Bataille soleil VS nuages tout au long de la journée.

Récit de la sortie

Un week-end libre ? Check. Une météo qui s’annonce bien ? Check. La forme physique et le mental ? Au top. Le matériel acheté ? Au top la carte bleue ! Oui, tous les feux sont au vert pour me lancer dans mon défi, celui d’aller bivouaquer seul en montagne. Il s’agit d’une première pour moi, plus habitué aux randos à deux ou plusieurs. L’objectif est donc de monter à l’Aiguillette, sommet qui m’avait laissé un grand souvenir quand j’étais minot, lorsque je l’avais gravi avec mon père. J’avais alors une douzaine d’années. Depuis, cette pointe aux courbes élancées a toujours attiré mon regard depuis la vallée de La Blanche en me murmurant : "Oh, quand est-ce que tu reviens ?"

Il est environ 11h du matin quand je commence la rando, en descendant du bus Marseille-Barcelonnette. Je vais donc commencer de plus bas, environ 1300m d’altitude, pour rejoindre la Cabane des Mulets à 1700m. Au moins, la portion route puis piste me sert de bon échauffement. En montant, je croise plusieurs familles qui viennent à la Cabane pour piqueniquer et passer la journée : c’est vrai que c’est un lieu idéal pour venir avec des enfants. Ensuite, un peu plus haut, c’est le domaine des vaches où le sentier est encombré par plusieurs troupeaux (et des milliers de bouses !). J’ai beau savoir que ce sont des animaux paisibles, mais cela serait mentir de dire que j’étais totalement serein quand il a fallu passer au milieu de ces grosses bêtes à cornes qui te fixent sans relâche, l’air de dire : "Tu veux ma photo ?" Bah, du coup, c’est ce que j’ai fait, à voir dans l’album photo !

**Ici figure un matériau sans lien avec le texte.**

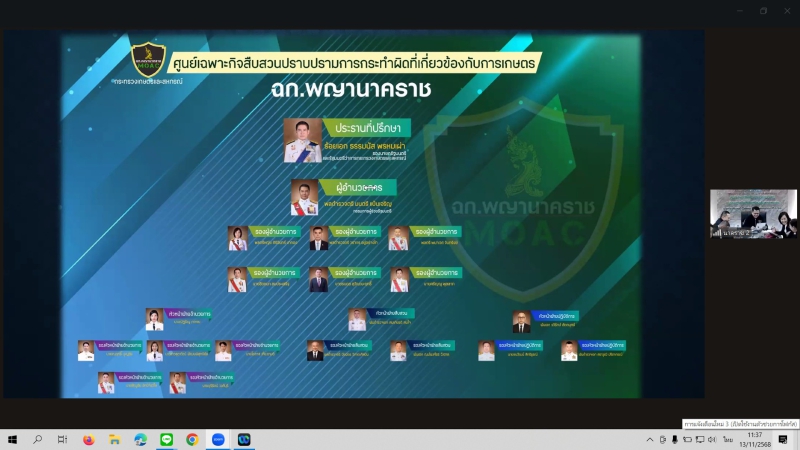Open Microsoft Edge from the taskbar
The height and width of the screenshot is (450, 800).
pos(140,439)
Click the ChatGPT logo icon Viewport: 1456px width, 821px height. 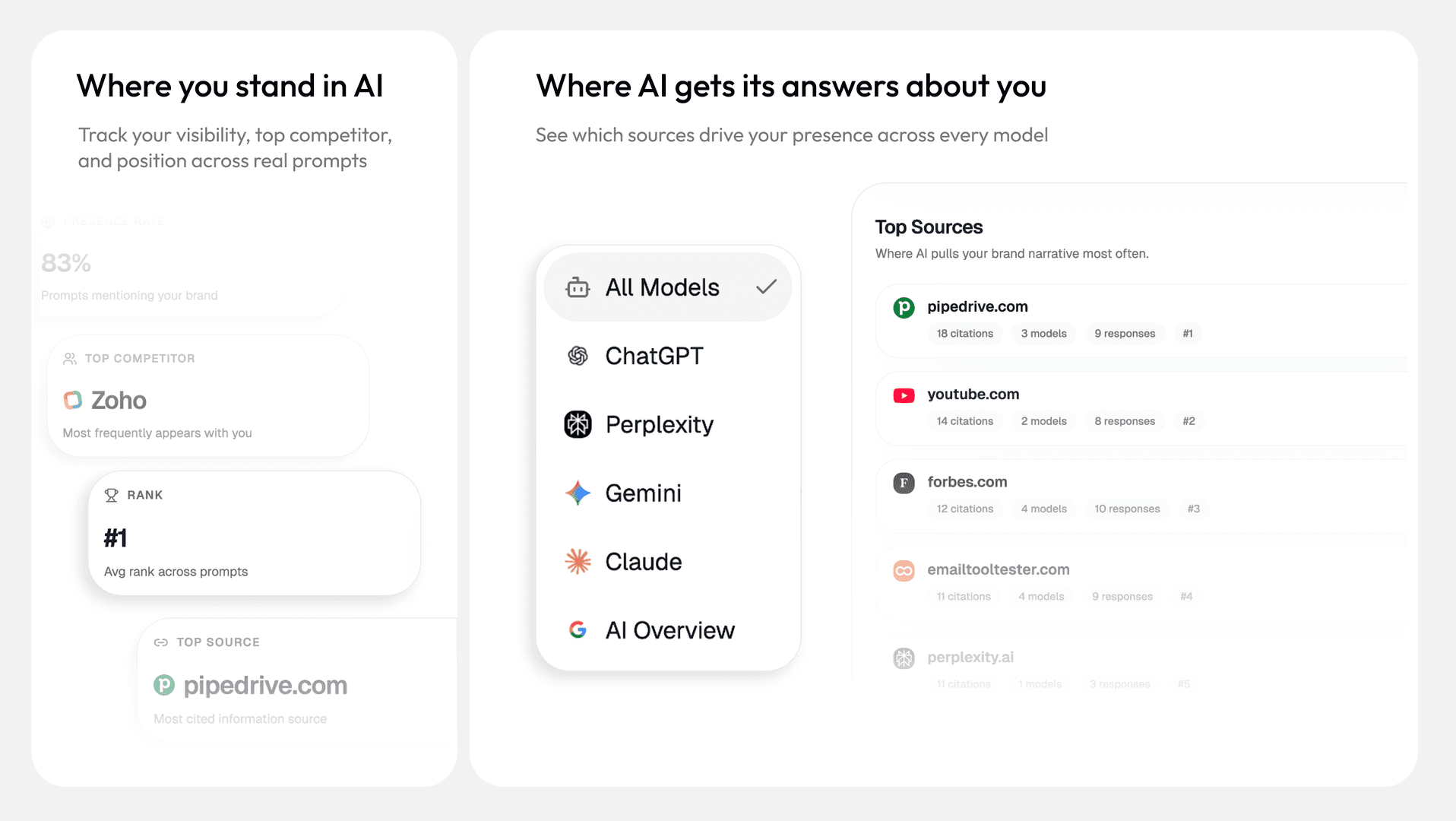click(578, 356)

Après cet épisode, j’entre dans le monde du silence et de la solitude : il n’y a plus de vaches, plus de petites familles venues piqueniquer, et plus de sentier car je quitte la trace qui monte au col de La Pierre pour une longue traversée à flanc jusqu’au ravin des Clots de Selon (2000 m, environ 2h15 de marche). Dans la quiétude de la montagne, je suis seul et entame le début des vraies difficultés avec la remontée très raide sur la crête entre les deux ravins. C’est là que tu comprends qu’un sentier bien tracé dans une pente, c’est quand même bien utile ! Mon sac, bien que allégé au maximum (l’eau c’est lourd !), me tire vers le bas à chaque pas vers le haut. Physiquement, c’est nettement plus dur, d’autant que hormis un cairn salutaire en début de montée (ouf je suis sur la bonne trace !), il n’y a plus aucune indication. C’est donc ludique, mais physique.

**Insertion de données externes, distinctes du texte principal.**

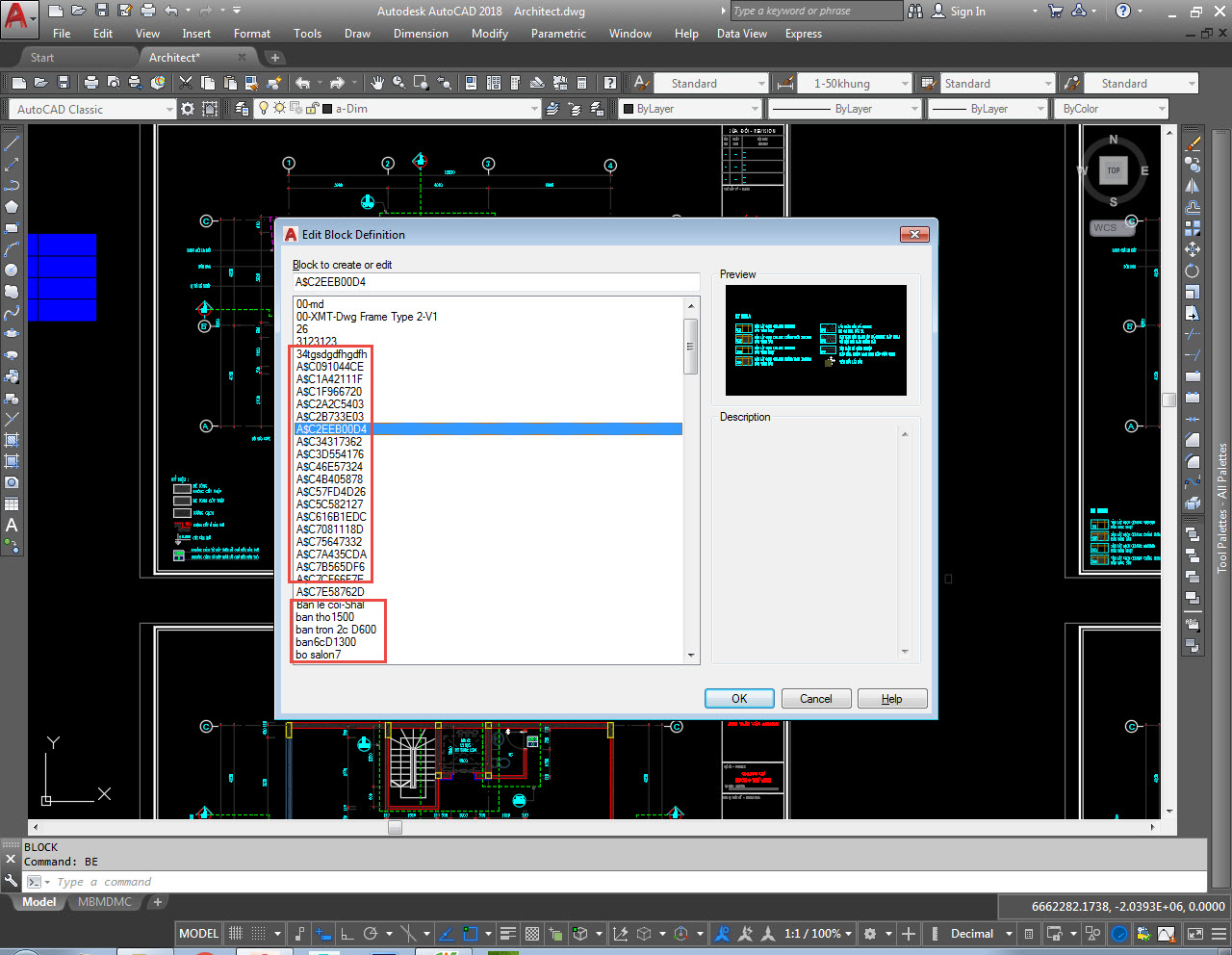The image size is (1232, 955).
Task: Open the ByLayer color control with black swatch
Action: point(690,110)

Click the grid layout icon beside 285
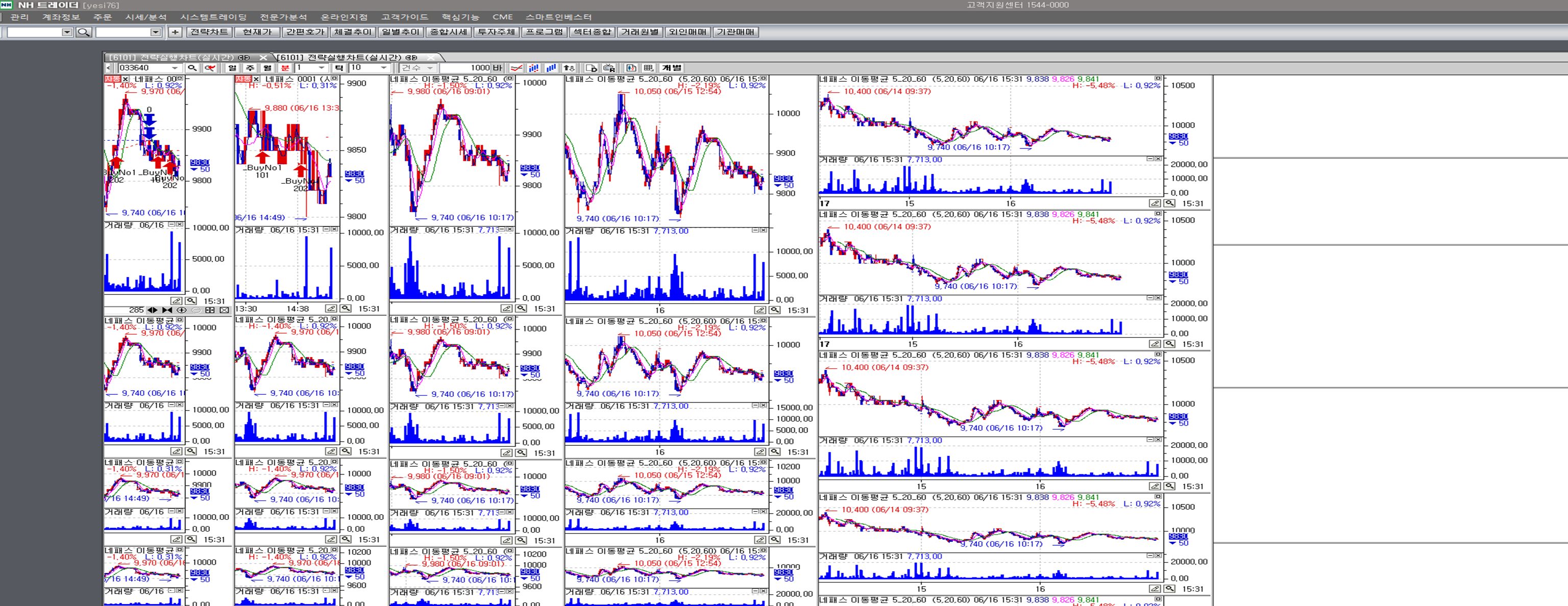pyautogui.click(x=210, y=310)
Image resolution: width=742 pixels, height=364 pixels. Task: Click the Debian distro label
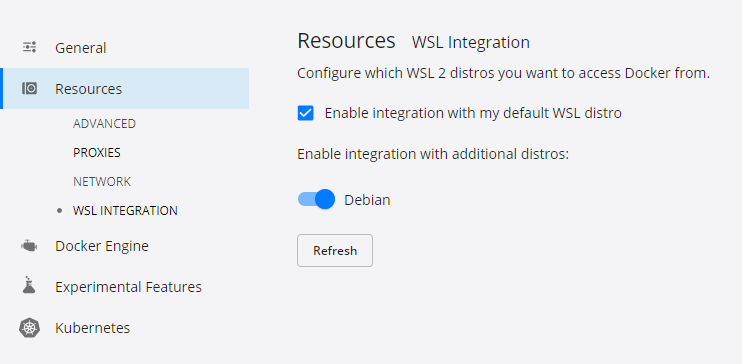[x=367, y=200]
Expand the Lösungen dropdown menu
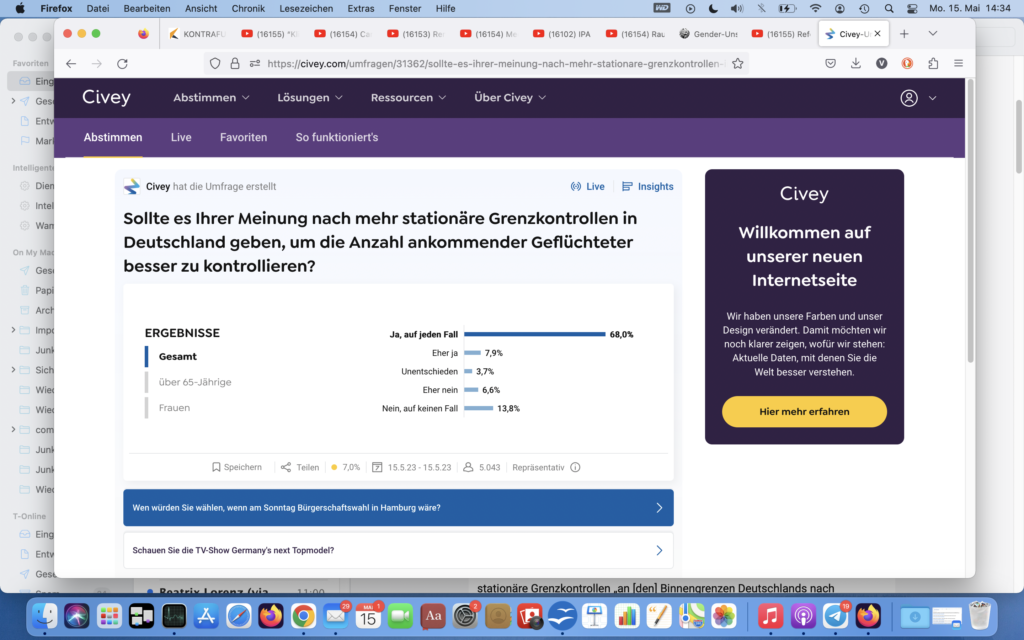Image resolution: width=1024 pixels, height=640 pixels. 310,98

Tandis que je récupère mon souffle, je constate que je ne suis plus seul... au-dessus de ma tête tournoient en effet plusieurs planeurs qui m’accompagneront jusqu’à la fin de la journée. Petit à petit, le sommet de l’Aiguillette se rapproche, ce qui comme dans toute ascension, permet de maintenir la motivation mise à l’épreuve. Elle sera au maximum au moment de se lancer dans la montée finale sur l’arête, après avoir rejoint le petit col, point de jonction avec la crête des Glièrettes. Comme dans mon souvenir il y a plus de 20 ans de ça, il faut mettre vite fait les mains pour franchir les ultimes gradins délités, avant d’arriver facilement au sommet et de retrouver non sans joie la croix, un peu déglinguée mais toujours debout (2610m, environ 4h).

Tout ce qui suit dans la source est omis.